Statement 1: 2x - 2y = 1

after re-arranging: x = y + 1/2

Case 1:
If Y is a Negative Value with a LARGER Magnitude than +1/2 ---------> X will also be a Negative Value, but with a SMALLER Magnitude than Y

in effect, the +1/2 will "drag" the (-)Neg. Y Value towards 0, thus making the [X] < [Y]

example: Y = -2

then X = -1.5

Both are (-)Negative Values ---- get a NO Answer

Case 2: Y is a (-)Negative Value with a SMALLER Magnitude than +1/2 -------> X will have a Positive Value

The Negative Value of Y is not enough to "overcome" the +1/2 being Added, thus X will be a Positive Value

example: Y = -1/8

X = -1/8 + 1/2

X = + 3/8

NO --- X and Y are NOT Both Positive

Case 3: Y is Any Positive Value ----------> the +1/2 being Added to Y will INCREASE the Positive Magnitude, making X a Larger Positive Value than Y

example: Y = 1/2

X = 1

and [X] > [Y]

we get a YES ---- Both X and Y are Positive

Statement 1: NOT Sufficient

Statement 2: X/Y > 1

2 Inferences can be drawn:

Inference 1: X and Y must have the Same Sign. Either they are BOTH Negative or BOTH Positive

Inference 2: In order for X/Y > 1 -------> the Magnitude of X in the Numerator must be LARGER THAN the Magnitude of Y in the Denominator. In other words ------> [X] > [Y]

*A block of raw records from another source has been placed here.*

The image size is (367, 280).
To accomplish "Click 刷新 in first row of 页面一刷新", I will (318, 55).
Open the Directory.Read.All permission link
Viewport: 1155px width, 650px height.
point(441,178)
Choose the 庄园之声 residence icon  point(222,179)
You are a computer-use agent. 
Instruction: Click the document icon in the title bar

Statement 2 Alone is NOT Sufficient ---- X and Y can be both Positive OR both Negative

TOGETHER (reason for extra analysis above):

Given Statement 2 has Y in the Denominator, Y can NOT equal 0. So that possibility is erased.

The Key Inference from Statement 2 is that the Magnitude of the Numerator X must EXCEED the Magnitude of the Denominator Y ----- and of course X and Y must have the SAME Sign

Case 1 and Case 2 from above are therefore impossible. Y can never be a Negative Value because when you plug the Negative Value into Statement 1:

X = Y + 1/2

You either have:

case 1: the Negative Y value will be "dragged" towards 0 because of the Addition of +1/2. X will end up with a Smaller Magnitude than Y.

This would NOT Satisfy Statement 2 in which: X/Y > 1

OR

case 2: if the Negative Value has a Smaller Magnitude than +1/2, then X will be a Positive Value.

This does NOT Satisfy Statement 2 because both variables must have the SAME Sign.

The only possibility is Case 3: in which Y = Any Positive Value

Since: X = Y + 1/2 -------> X will be Positive also.

C is Sufficient. X and Y must both be Positive Values.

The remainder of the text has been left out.